Mehr Wunsch als Wirklichkeit

■ Bei einer UNO-Tagung zur Rüstungskonversion wurden gestern in Dortmund nur wenige konkrete Projekte vorgestellt. Ansonsten blieb es bei einer Vielzahl von Empfehlungen. Die drastische Verringerung ...

Mehr Wunsch als Wirklichkeit Bei einer UNO-Tagung zur Rüstungskonversion wurden gestern in Dortmund nur wenige konkrete Projekte vorgestellt. Ansonsten blieb es bei einer Vielzahl von Empfehlungen. Die drastische Verringerung der Militärausgaben schafft erst einmal mehr Probleme als der Status quo. Auch die Friedensdividende erweist sich als Illusion: die Dritte Welt wartet vergeblich auf eingesparte Gelder.

AUS DORTMUND WALTER JACOBS

Rund 1.000 Milliarden Dollar verschlingen die Militärapparate weltweit jedes Jahr. Träume und Szenarios, wie dieses Kapital alternativ zum Wohle der Menschheit eingesetzt werden könnte, gibt es viele. Nicht nur die Friedensbewegung hat sie wieder und wieder vergeblich hinausgeschrien. Der nordrhein-westfälische Ministerpräsident Johannes Rau bereicherte bei der Eröffnung der UNO-Konferenz zur Konversion die wohlfeilen Berechnungen am Montag um eine neue Variante: Die Summe, die in fünf Tagen im Jahr für Rüstung ausgegeben werde, würde ausreichen, „um für die Bevölkerung der Dritten Welt die sanitäre Versorgung und sauberes Wasser sicherzustellen“. Werden solche Träume jetzt wahr? Wird die Konversion, also die Umwandlung von Militärapparaten und Rüstungsindustrie neue „Chancen für Entwicklung und Umwelt“ eröffnen, wie das Motto der UNO-Konferenz suggeriert?

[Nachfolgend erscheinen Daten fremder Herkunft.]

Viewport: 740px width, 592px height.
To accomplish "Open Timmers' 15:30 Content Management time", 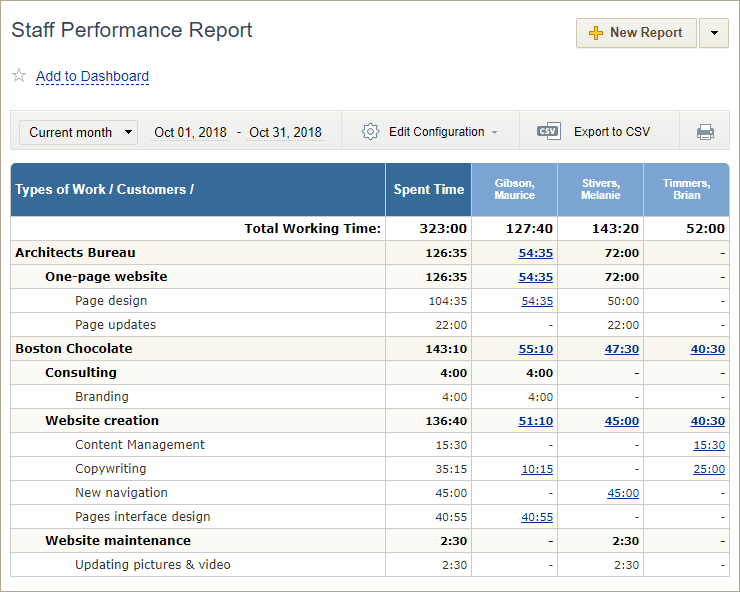I will [709, 445].
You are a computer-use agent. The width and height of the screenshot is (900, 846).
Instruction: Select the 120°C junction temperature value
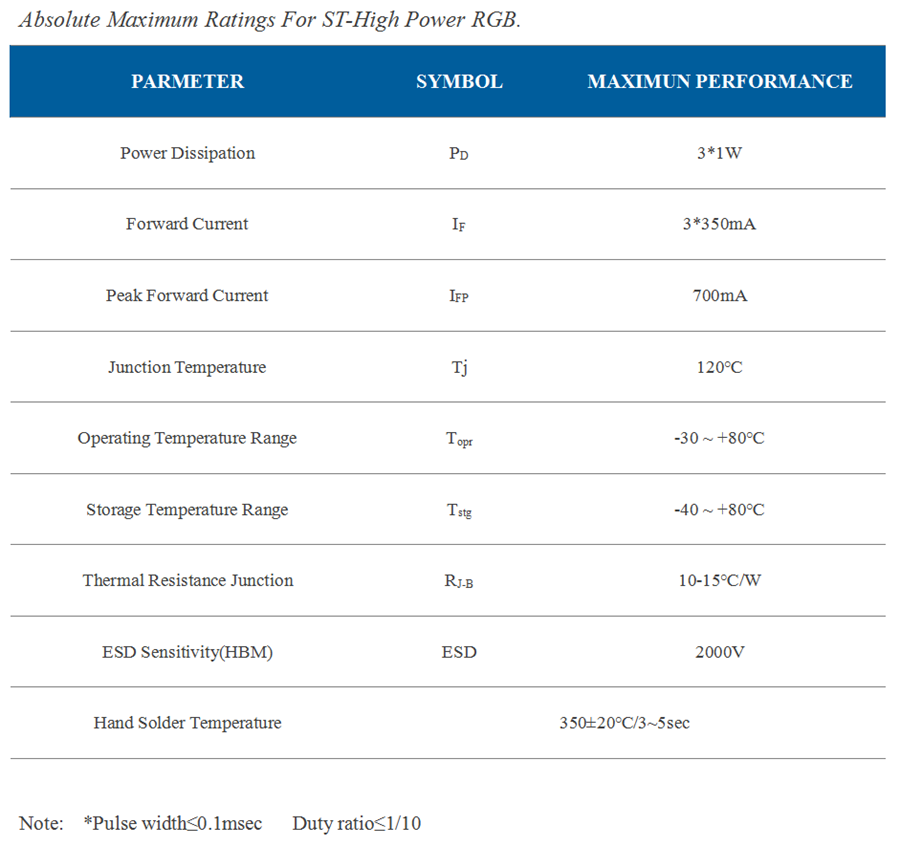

Tatsächlich sind die Militärhaushalte der beiden Supermächte inzwischen geschmolzen, doch von der „Friedensdividende“ kam in den Entwicklungsländern bisher nichts an. Jahrelang sei die mangelnde Hilfe der Industrieländer mit den Kosten des kalten Krieges begründet worden, so ein Delegierter aus Ghana. Jetzt sei der vorbei und schon gebe es erneut wieder nur Vertröstungen. Der Inder Dr. Muni Anandakrishnan, Vizekanzler der Anna- Universität in Madras, gab sich ebenfalls pessimistisch: „Ich erwarte nicht, daß wir von der Friedensdividende etwas abbekommen“. Eingesparte Mittel würden die Industrieländer zu allererst im eigenen Land einsetzen. Gleichwohl seien die Signale der Abrüstung auch für eine Umkehr in den Entwicklungsländern bedeutsam. Derzeit spiele die Konversion in den Ländern der Dritten Welt indes keine Rolle. Im Gegenteil, „wir bauen unser militärisches Potential ja noch auf“, sagte Anandakrishnan.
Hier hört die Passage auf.